[Start of section]

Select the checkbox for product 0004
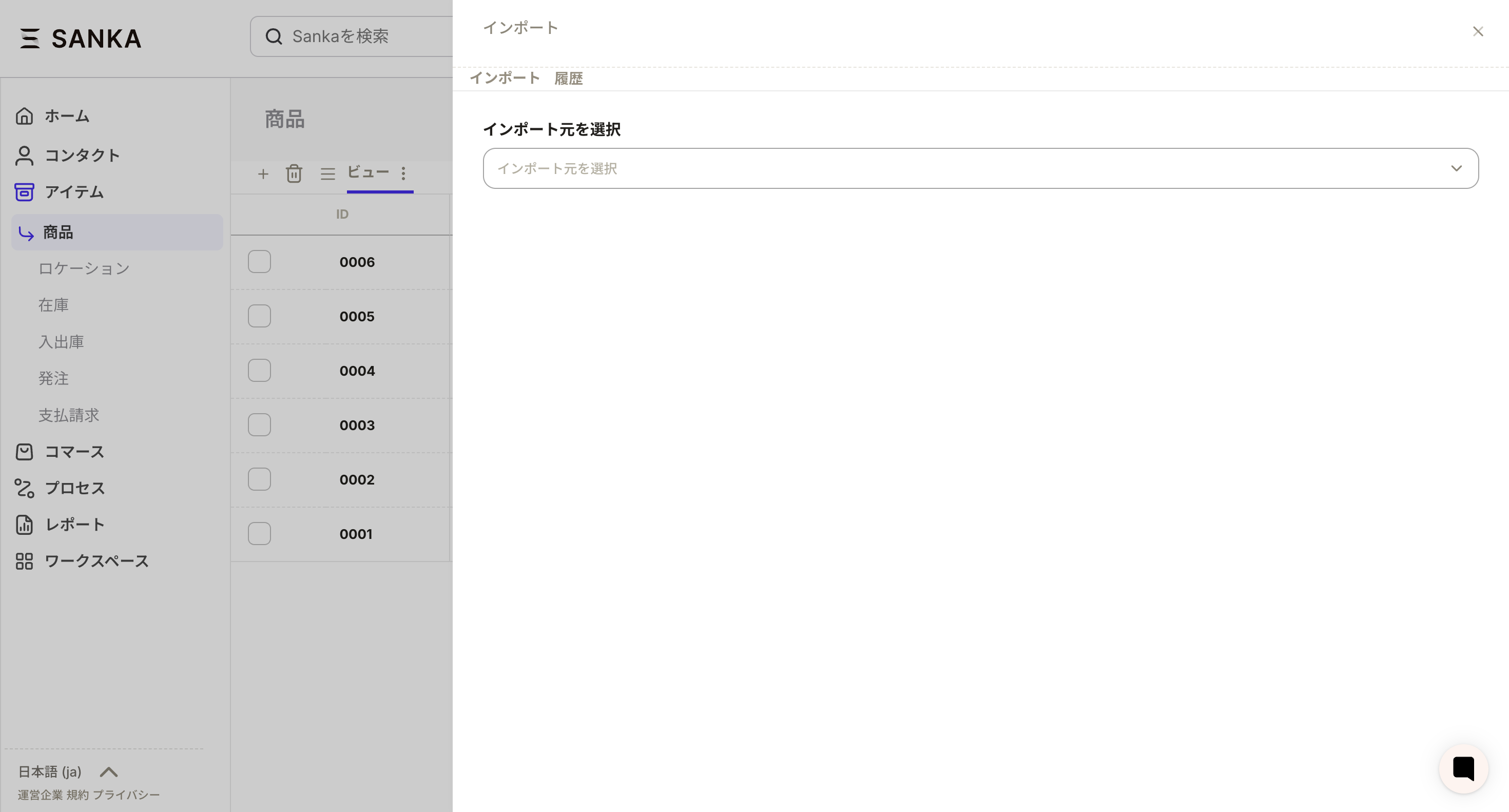Viewport: 1509px width, 812px height. coord(259,370)
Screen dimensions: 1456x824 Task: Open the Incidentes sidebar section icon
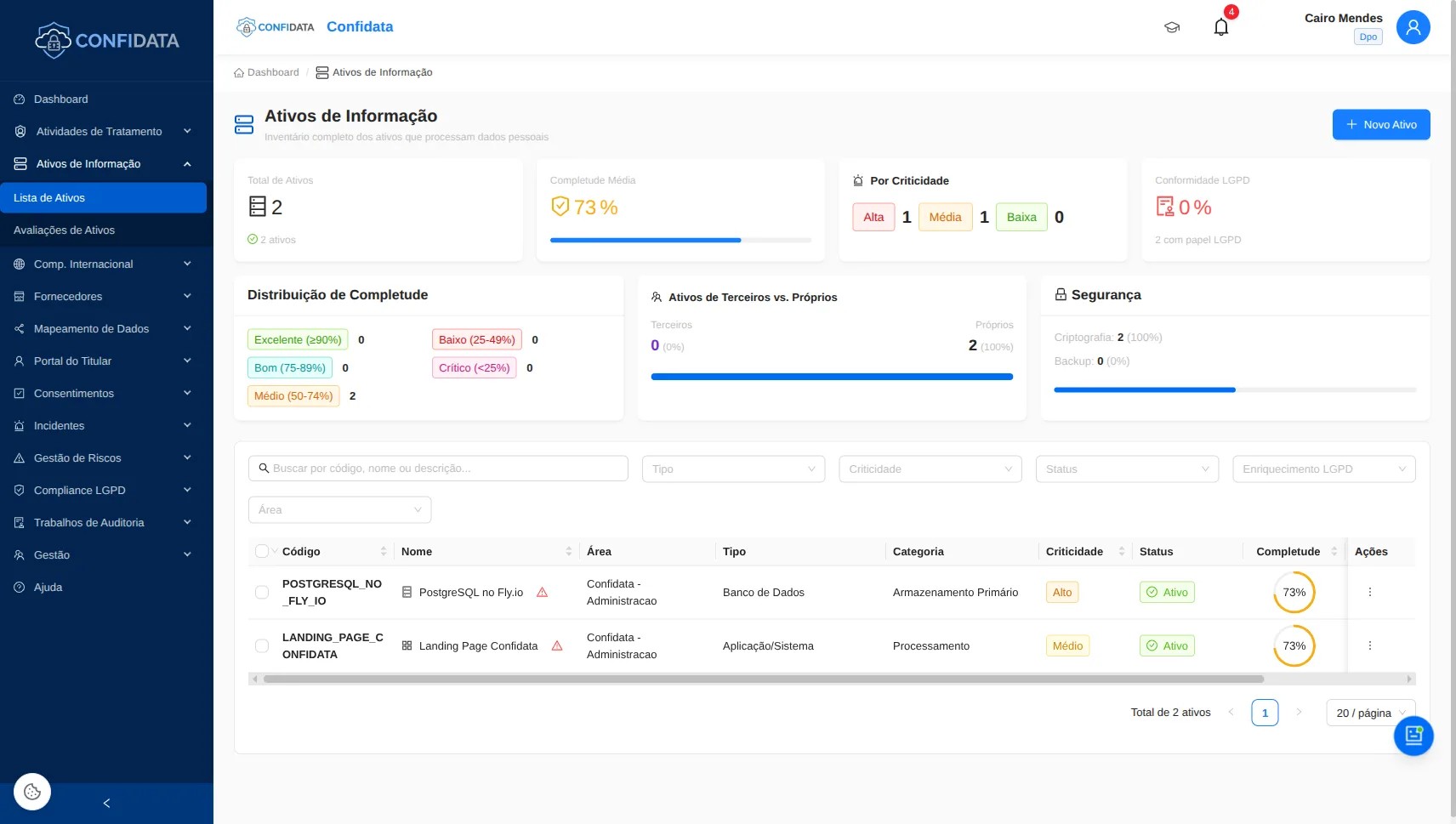click(x=19, y=425)
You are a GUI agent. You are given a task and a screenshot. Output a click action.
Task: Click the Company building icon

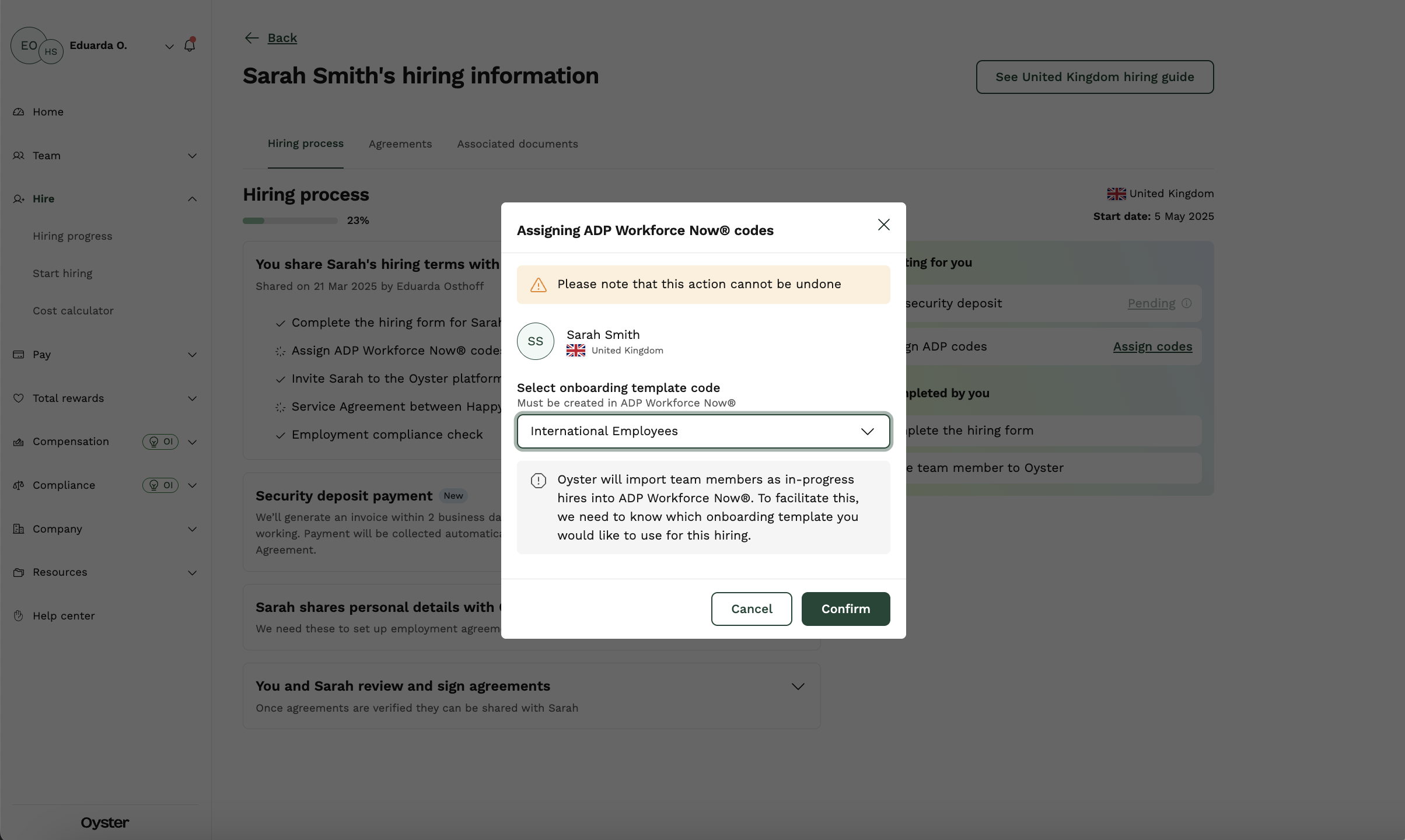pyautogui.click(x=19, y=529)
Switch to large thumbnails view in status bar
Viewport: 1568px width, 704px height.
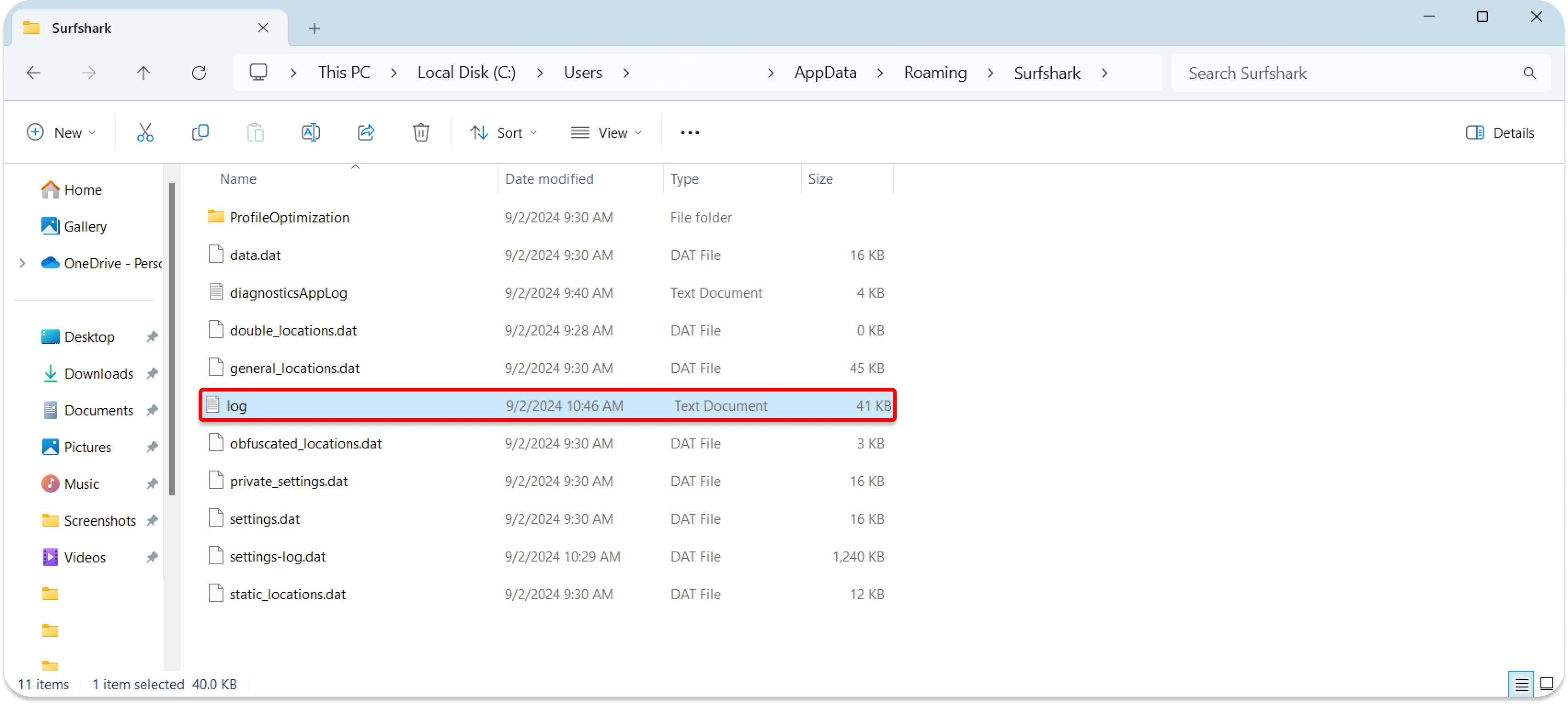(1547, 684)
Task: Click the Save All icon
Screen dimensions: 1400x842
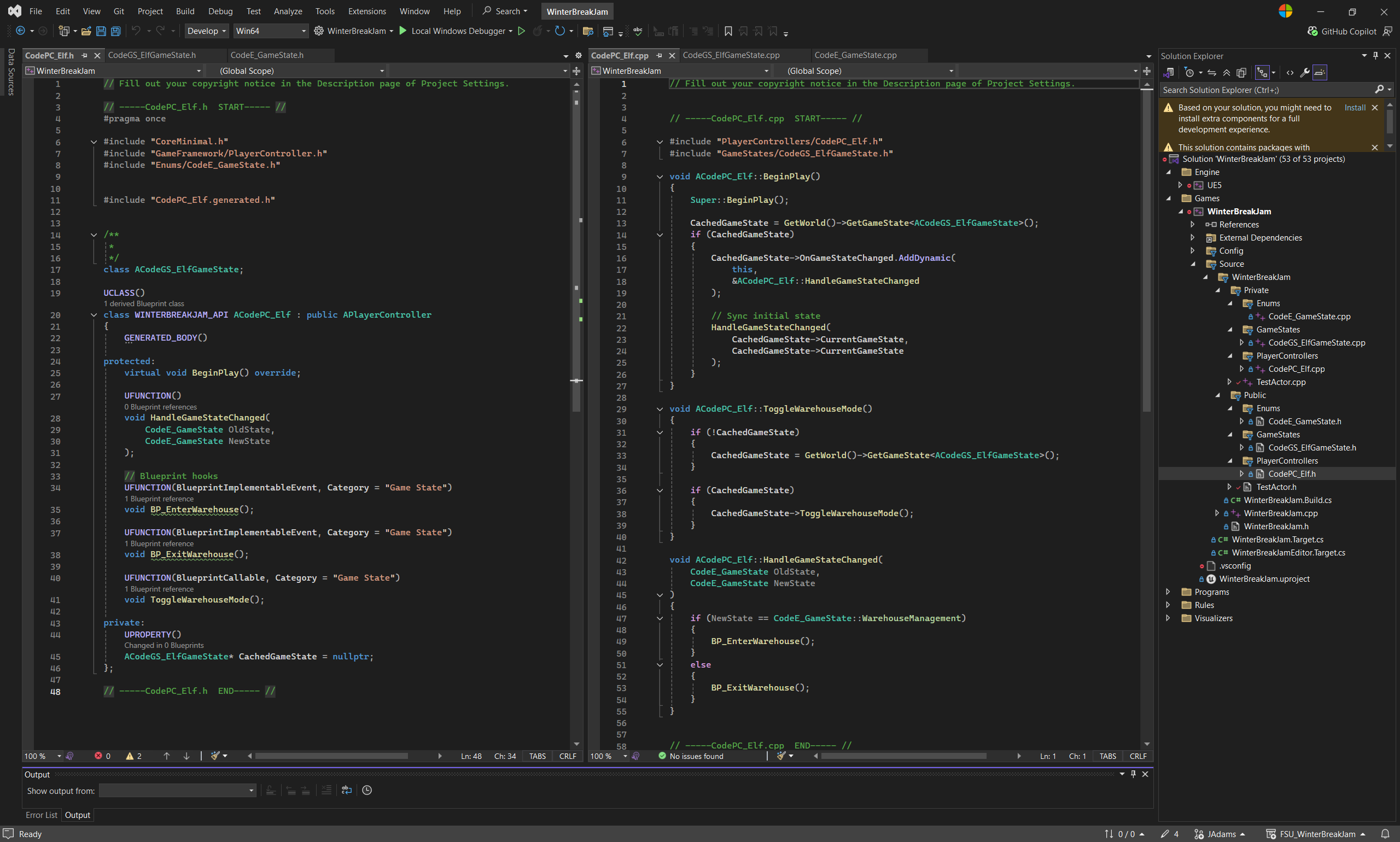Action: coord(115,31)
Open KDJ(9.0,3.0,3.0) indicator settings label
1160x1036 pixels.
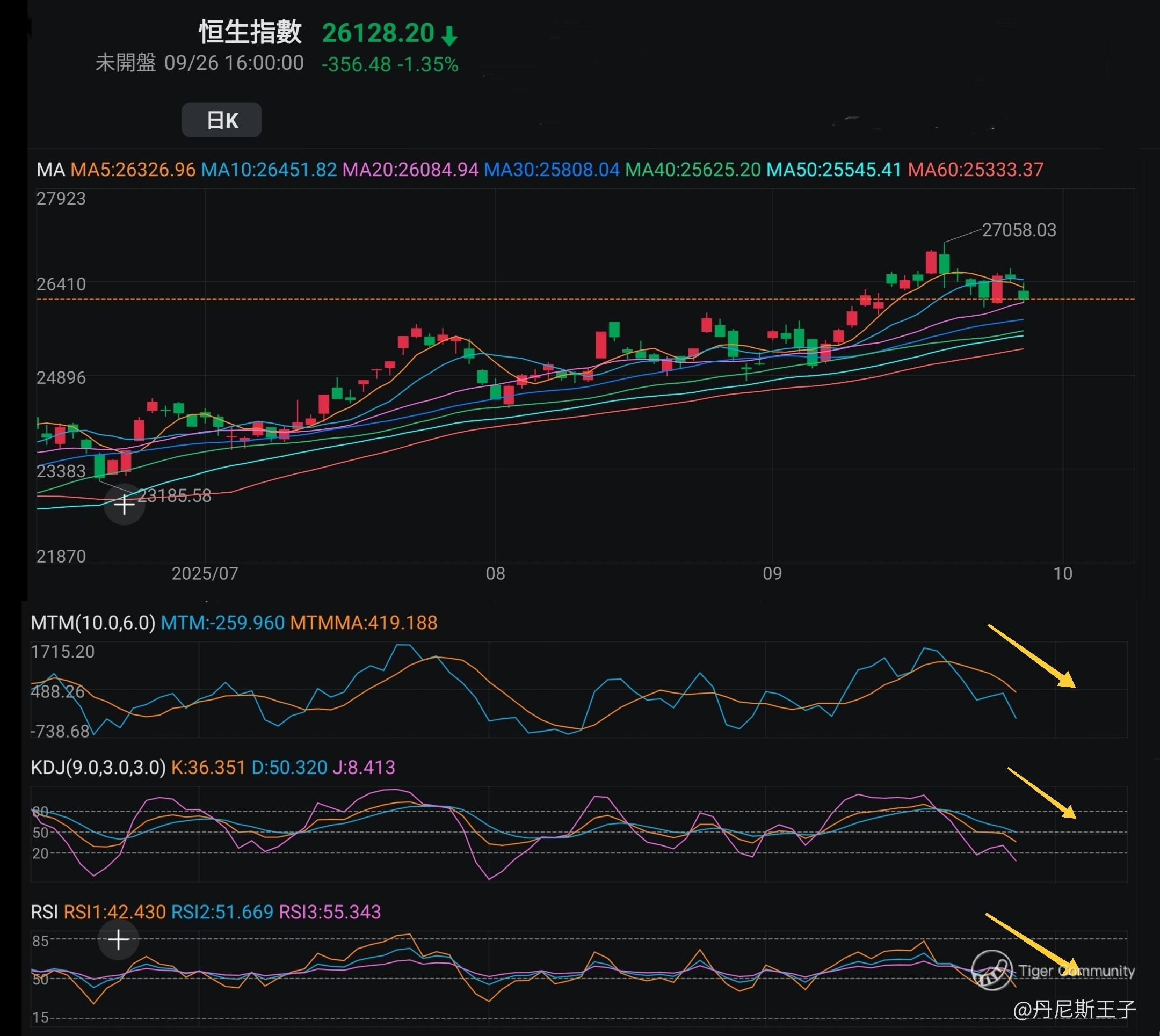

[End of section]

• _WORK INSTRUCTION_
An exact repeat of all the data is required, pictures excluded.

• _TASK SOLUTION_
Select the checkbox for product 0004
Viewport: 1509px width, 812px height. coord(259,370)
Screen dimensions: 1456x824 Task: Open the Incidentes sidebar section icon
click(x=19, y=425)
You are a GUI agent. You are given a task and a screenshot. Output a click action.
Task: Click the Company building icon

pyautogui.click(x=19, y=529)
Switch to large thumbnails view in status bar
Viewport: 1568px width, 704px height.
(1547, 684)
Task: Click the Save All icon
Screen dimensions: 1400x842
Action: coord(115,31)
Open KDJ(9.0,3.0,3.0) indicator settings label
1160x1036 pixels.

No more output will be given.